As an SoC designer facing the challenges of today's advanced technologies, having a library of reusable, modular, and flexible embedded processor cores which enables you to make architectural decisions earlier in the design process can be the difference in getting your products to market quicker. The ability to quickly integrate and evaluate the cross-domain effects of design trade-offs on performance, power, timing, and die size can give SoC designers a huge advantage much earlier than was ever achievable with traditional design techniques. Embedded processors can help you accelerate innovation for your SoC design.
In general, embedded processors are useful for executing an infinite number of tasks based on a limited set of instructions that can combine to produce incredibly complex software programs running on single or multicore system implementations.
The IBM PowerPC® 405 32-bit reduced instruction set computer (RISC) processor core implements the Power Architecture™ technology with extensions for embedded applications. This core provides high performance and low power consumption while executing at sustained speeds approaching one cycle per instruction. On-chip instruction and data cache arrays can be implemented to reduce chip count and design complexity in systems and to improve system throughput.

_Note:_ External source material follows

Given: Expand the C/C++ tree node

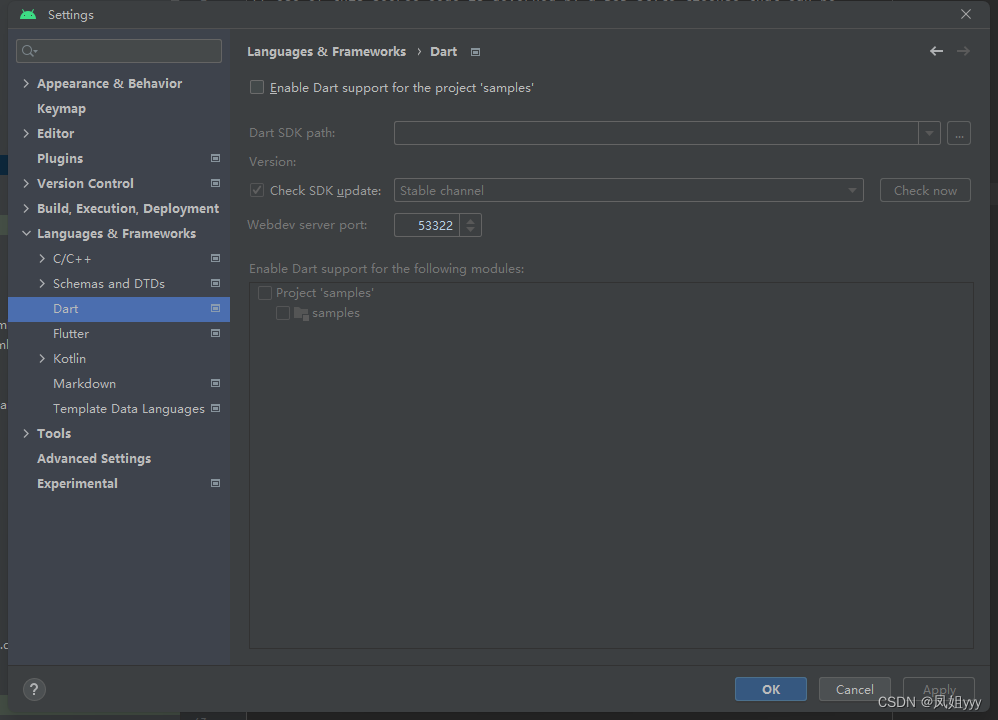Looking at the screenshot, I should coord(41,258).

The primary extensions of the PowerPC architecture defined in the embedded environment are:
- A simplified memory management mechanism with enhancements for embedded applications
- An enhanced, dual-level interrupt structure
- An architected DCR address space for integrated peripheral control
- The addition of several instructions to support these modified and extended resources
The PowerPC 405FX extends the Power Architecture technology with features to, among other things, enhance performance, integrate functionality, and reduce system complexity in embedded control applications.

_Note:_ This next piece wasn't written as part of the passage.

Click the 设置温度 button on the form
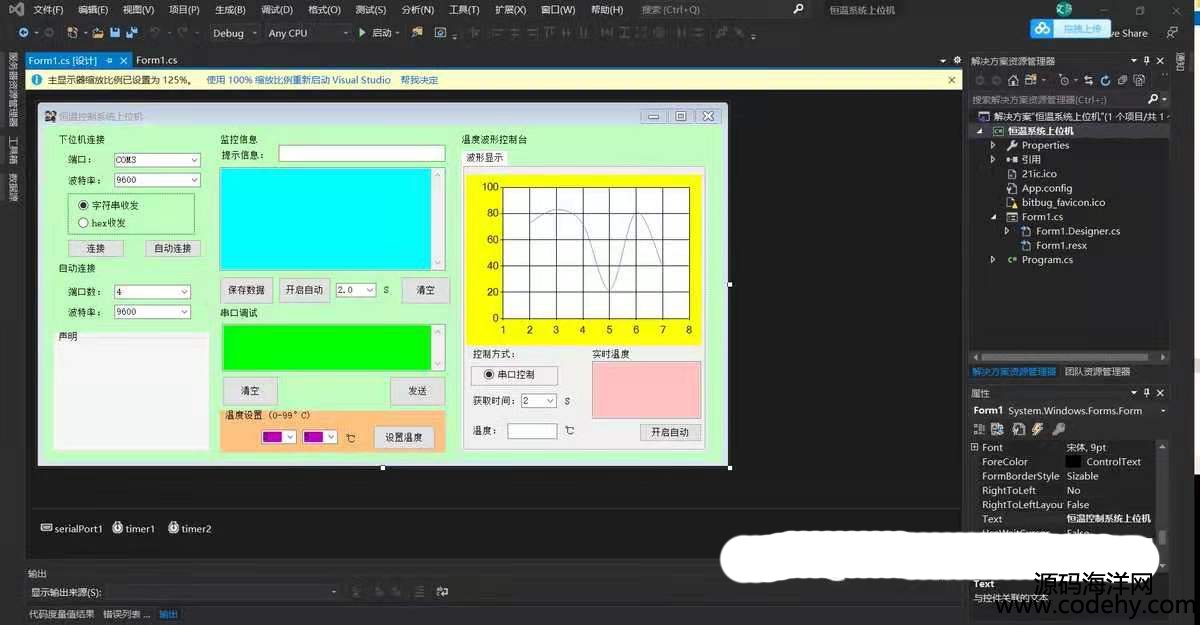This screenshot has width=1200, height=625. click(403, 437)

Both the hard and the synthesizable implementations of the PowerPC 405 are a 32-bit general purpose RISC CPU with single-cycle execution of most instructions, including loads and stores at a sustained speed of up 600MHz with 1.52 DMIPS/MHz, 0.2mW/MHz, and 2 Sq.mm with 16KB/16KB cache.

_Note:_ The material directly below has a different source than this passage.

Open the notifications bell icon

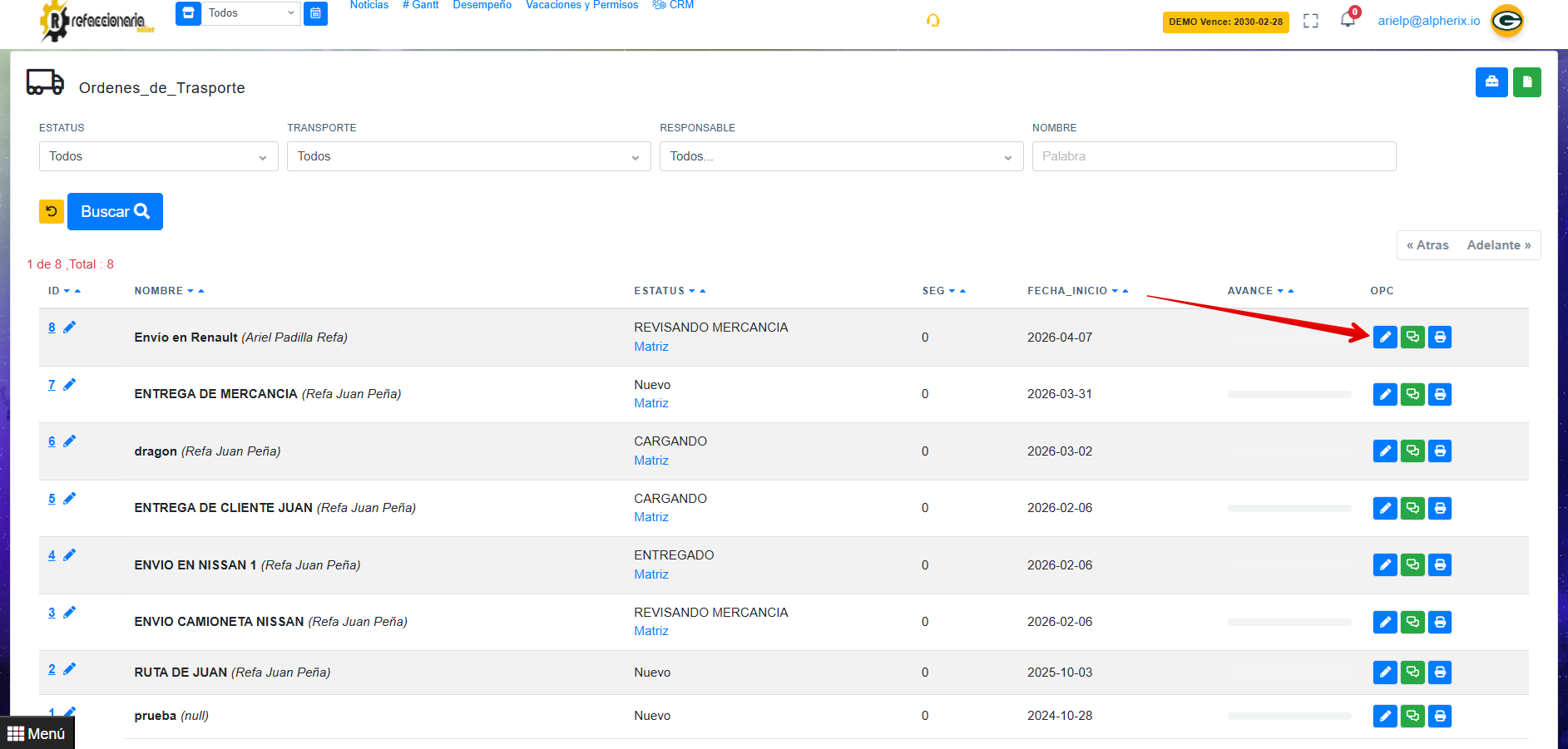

|PowerPC 405||180nm CMOS Core||130nm CMOS Core||90nm CMOS Core|| Synthesizable Core |
|CPU Core Size (est. without cache)||1.4sq. mm||0.86sq. mm||0.52sq. mm||user defined|
| Performance |
|550 @300MHz||592 @ 390MHz||912 @ 600MHz||380 @ 250MHz|
|Power Dissipation (est.)||650mW @ 200MHz||500mW @ 266MHz||120mW @ 600MHz||400mW @ 250MHz|
|Voltage||1.8V +/-5%||1.5V +/-5%||1.2V +/-5%||1.5V +/-5%|
| I-Cache |
| 16K |
| 16K |
| 16K |
| 16K |
The PowerPC 405 processor core consists of a five-stage pipeline, separate instruction and data cache units, a virtual memory management unit (MMU), three timers, debug, and interfaces to other functions. The core provides a range of I/O interfaces that simplify the attachment of on-chip and off-chip devices. The PLB-compliant interface provides separate 32-bit address and 64-bit or 128-bit data buses for the instruction and data sides. This interface supports several methods of clock distribution and power management. The on-chip memory (OCM) interface supports the implementation of instruction- and data-side memory that can be accessed at performance levels matching the cache arrays. The Device Control Register (DCR) bus supports the attachment of on-chip registers for device control. These registers are accessed using the mfdcr and mtdcr instructions. Synchronous precise interrupts include most debug event interrupts, program interrupts, instruction and data storage interrupts, auxiliary processor unit (APU) interrupts, floating point unit (FPU) interrupts, TLB miss interrupts, system call interrupts, and alignment interrupts. Asynchronous precise interrupts include the critical and non-critical external interrupts, timer facility interrupts, and some debug events. Figure 1 illustrates the logical organization of the PowerPC 405.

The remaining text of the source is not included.